Still from Flu, aka Gamgi
Considering the amount of widespread concern that the bird flu and then the swine flu generated it is not surprising that this 2013 South Korean film Gamgi, or Flu, decided to go with the avian flu as their pandemic boogeyman in the priceless picture about a highly contagious virus that threatens to overtake the whole of Korea. Starring Hyuk Jang (Please Teach Me English, Maybe) and Soo Ae (Midnight FM, Mask) and directed by Sung-su Kim (who also directed Jang in Please Teach Me English) Flu starts off rather light-hearted, almost comical in nature.

Here is where the two leads “meet cute” and the audience knows that they will become an “item” before the film ends. Jang, plays an emergency rescue technician (Ji-Koo) who helps Dr. In-Hye (Soo Ae) out of her dangling car before it crashes to the bottom of a chasm. While Ji-Koo has been instantly smitten, the doctor is not impressed as her dress was torn in the rescue.

Later, when Jang tries to get on her good side, she accuses him of being “stuck up” because of his job. When she approaches him to get her purse back, because of some important data she needs at work, he refuses. He then changes his mind and retrieves her purse, meeting her daughter Mirre (who is a delightful little actress who is not even listed on IMDb, or if she is it isn’t clear) and striking up an immediate bond.

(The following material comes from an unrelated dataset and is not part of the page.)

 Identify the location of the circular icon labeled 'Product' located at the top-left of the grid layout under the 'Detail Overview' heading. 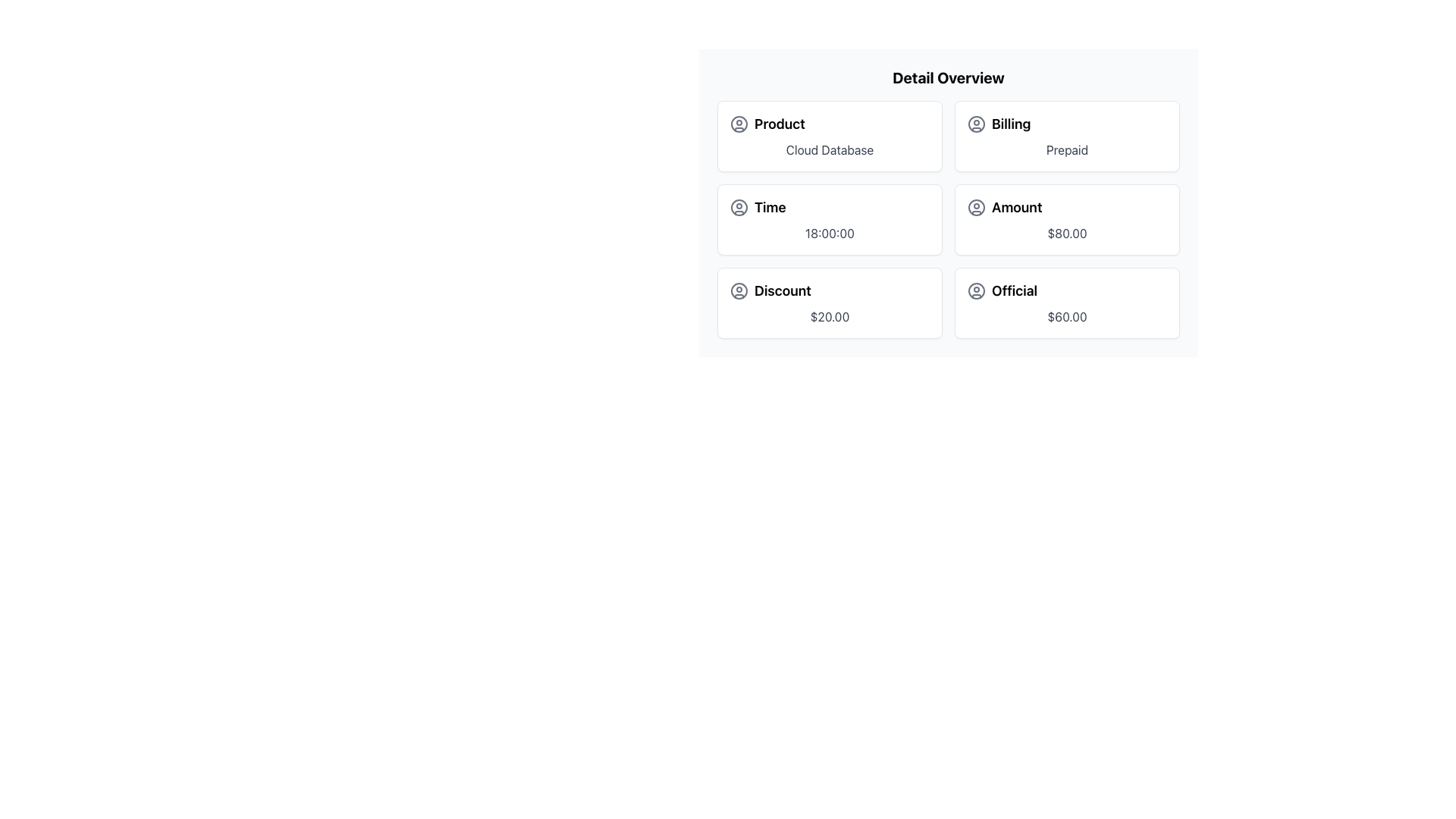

At the start of the film, human traffickers are closing up a shipping container of illegal aliens who want admittance to South Korea for work. One man is sick and when the load of people arrive at Bundang, all the immigrants are dead bar one. He escapes when the two local traffickers come to open up the container. One of the men is infected and he starts the contagion in the town.

The avian flu spreads quickly, it is an airborne virus, and soon people are dropping to the ground spouting blood and covered in a rash. As medical authorities race to find the escaped survivor to develop an antibody the professional politicians take over and make things worse.

South Korean cinema regularly produces films that are of top quality and this movie is no exception. It is easy to get caught up in the action as it is unrelenting and by the end of the film the viewer is exhausted, but well entertained. Hyuk Jang proves he can do a lot more than straight comedy in a performance that runs the gamut of emotions.

The pairing of this charismatic actor with Soo-Ae, who was brilliant in the 2010 thriller Midnight FM, was casting perfection. They have an onscreen chemistry that hums like an electrical current on steroids. The scope of the film is impressive with set pieces that includes massive quarantine camps, and using the entire backdrop of Bundang to good effect.

It runs long at two hours and one minute but the story is compelling and the time flies by while the audience cheers on the main players and the race to save all of South Korea. It is a topical film, at one point one of the useless politicians chides the medical community for building up the swine flu, and though the film was released in 2013 it is still relevant.

Flu, aka Gamgi is streaming on US Netflix. For those who love South Korean cinema this is a 5 out of 5 star film.